Virgin Galactic Holdings, Inc. filed a Form 8-K on June 22, 2026, reporting under Item 3.02 that it had entered into a privately negotiated exchange agreement with a holder of its 2.50% Convertible Senior Notes due 2027. Under the agreement, the holder will exchange approximately $52.5 million in aggregate principal amount of the 2027 notes for shares of the company's common stock and pre-funded warrants. The filing states the holder "has agreed to accept the Shares in lieu of the cash payment obligation that they otherwise would be entitled to receive for the principal and interest under the 2027 Notes." The company lists its common stock on the New York Stock Exchange under the symbol SPCE; the report was signed by Chief Financial Officer and Treasurer Douglas Ahrens.

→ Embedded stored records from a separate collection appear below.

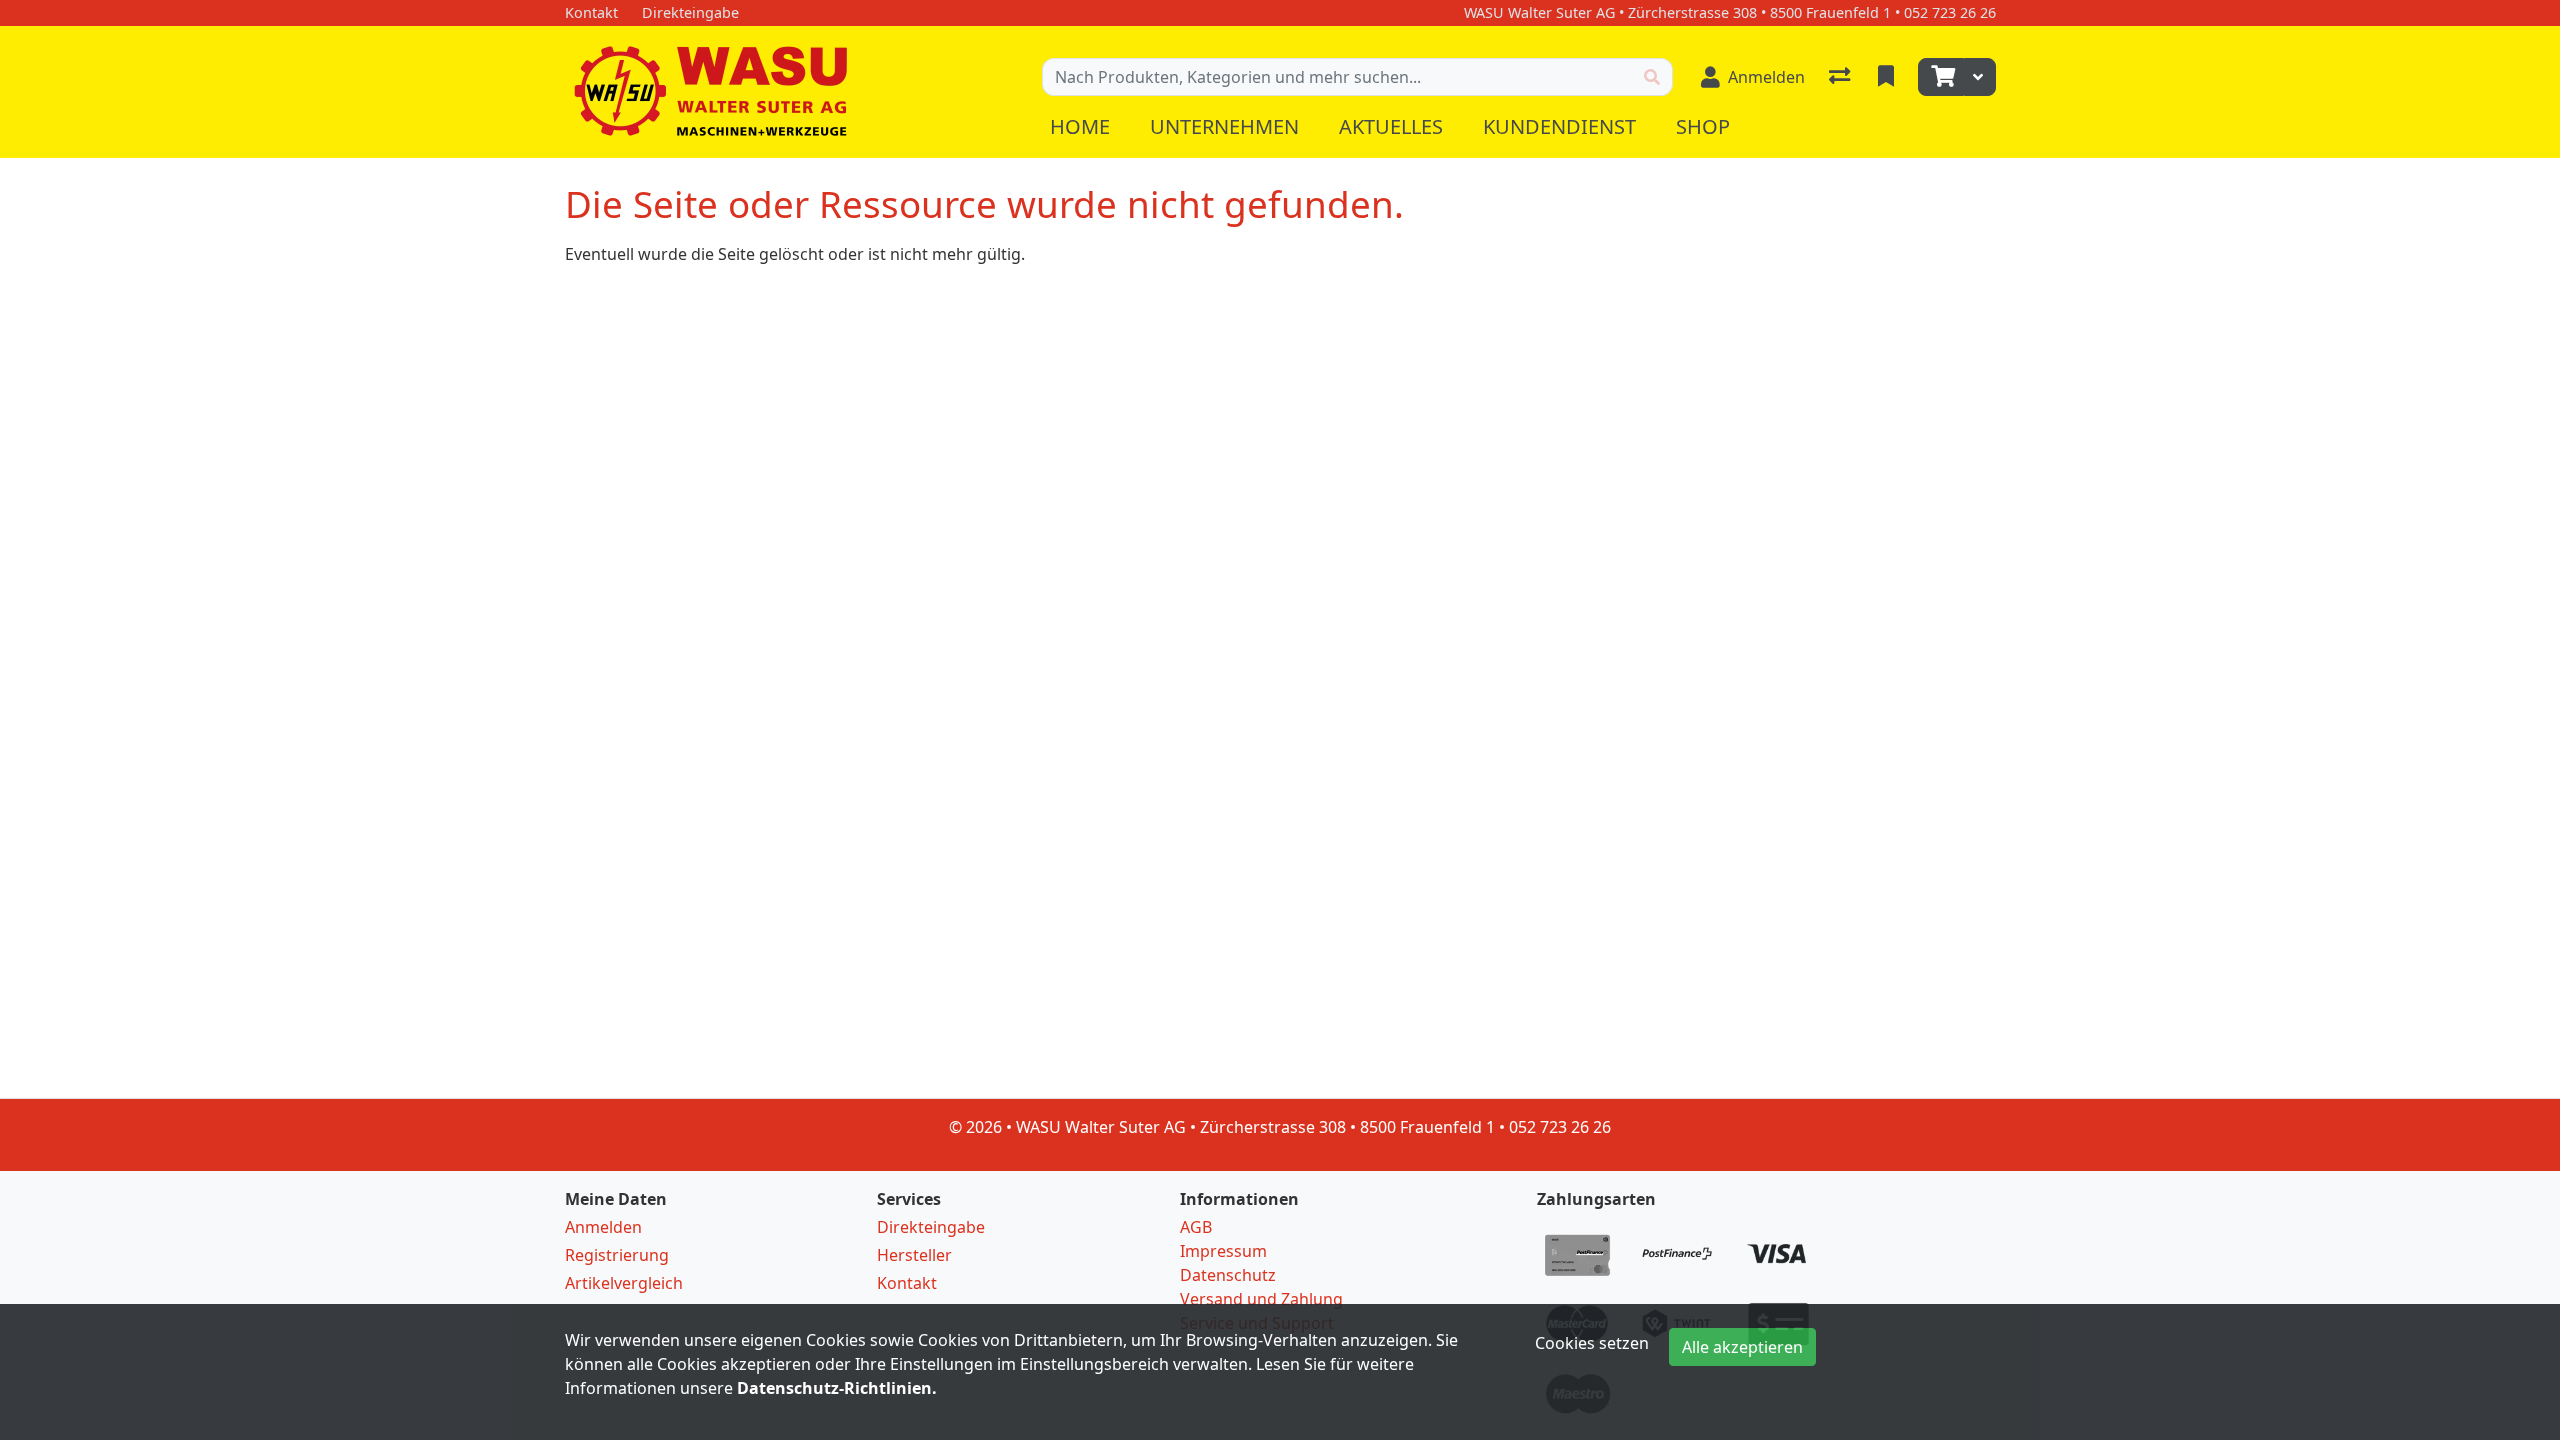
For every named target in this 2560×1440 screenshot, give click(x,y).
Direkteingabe (931, 1227)
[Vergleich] (1841, 77)
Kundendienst (1559, 126)
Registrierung (617, 1255)
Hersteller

The disclosed purpose is balance-sheet management. According to the 8-K, the company entered into the exchange "to improve liquidity, manage its cash position and strengthen its balance sheet as it prepares for commercial operation in the fourth quarter of 2026." The transaction converts a near-dated cash obligation into equity: rather than the company paying principal and interest in cash when due, the noteholder takes stock now. The filing quantifies the effect on the 2027 note balance directly, stating that following completion the company will reduce the outstanding 2027 notes by approximately 75%, from $70.4 million to $17.9 million in aggregate principal amount outstanding.

"The Company entered into the Exchange to improve liquidity, manage its cash position and strengthen its balance sheet as it prepares for commercial operation in the fourth quarter of 2026."— Virgin Galactic Holdings, Inc., Form 8-K, June 22, 2026, source

How the share count is set

The number of shares the holder receives is not fixed on the signing date; the 8-K describes a five-day pricing mechanic. The shares — defined in the filing to include common stock and pre-funded warrants collectively — will be determined over a five-day observation period beginning June 22, 2026. For each trading day in that window, one-fifth of the aggregate principal amount being exchanged (including accrued and unpaid interest) is divided by the daily volume-weighted average price (Daily VWAP) of the common stock. The five daily share amounts are then added together, and the resulting total is issued to the holder on the closing date, which the filing says is expected to be on or about June 29, 2026, subject to customary closing conditions.

The 8-K places explicit boundaries on that pricing. The Daily VWAP "will be subject to a floor of no lower than $3.03 and a cap of no higher than $4.09." Those collar levels matter because they govern how many shares the company issues: a higher VWAP within the band yields fewer shares for the same principal, and a lower VWAP yields more. By splitting the exchange into five equal daily slices priced off each day's VWAP, the structure averages the share count across the observation window rather than fixing it on a single day's close — a mechanic that smooths the effect of day-to-day price movement on how much stock the holder ultimately receives. The filing is careful to note that the Daily VWAP "will solely be used to determine the total number of Shares to be issued" and "will not impact the principal amount of the 2027 Notes being exchanged" — that principal figure, roughly $52.5 million, is fixed regardless of where the stock trades during the observation period.

Pre-funded warrants and the exemption used

Part of the consideration takes the form of pre-funded warrants rather than common stock outright. The 8-K states these warrants carry a nominal exercise price of $0.0001 per share and are being issued in lieu of common stock "solely for the holder to manage its beneficial ownership," and are intended to be economically equivalent to common stock. Pre-funded warrants are a common mechanism that lets a holder receive the economic value of shares while staying below a beneficial-ownership threshold, exercising into stock later as needed. The 8-K frames their use here narrowly — as a tool for the holder to manage its ownership position — rather than as a separate financing feature, and states they are economically equivalent to the common stock they replace.

On the legal posture, the filing states the issuance is being made in reliance on the exemption from registration under Section 4(a)(2) of the Securities Act, with the shares issued only to investors qualifying as "qualified institutional buyers" under Rule 144A and institutional "accredited investors" under Rule 501 of Regulation D. The shares have not been registered under the Securities Act and may not be offered or sold in the United States absent registration or an applicable exemption. The 8-K's forward-looking-statements section flags that the disclosure includes statements about completion of the exchange and the timing of commercial operations, and directs readers to the risk factors in the company's most recent annual report on Form 10-K.

What the filing documents is a discrete liability-management transaction rather than a new capital raise: no cash comes into the company from the exchange, and no new money funds operations. The receipt on file establishes the principal amount being retired (~$52.5 million), the resulting reduction in the 2027 note balance (from $70.4 million to $17.9 million), the pricing collar ($3.03 floor, $4.09 cap), and the expected closing window (around June 29). The exact number of shares — and therefore the dilution — will be fixed only after the five-day observation period concludes and would be reportable in subsequent disclosure. Until then, the document records the terms agreed, not the final share count delivered.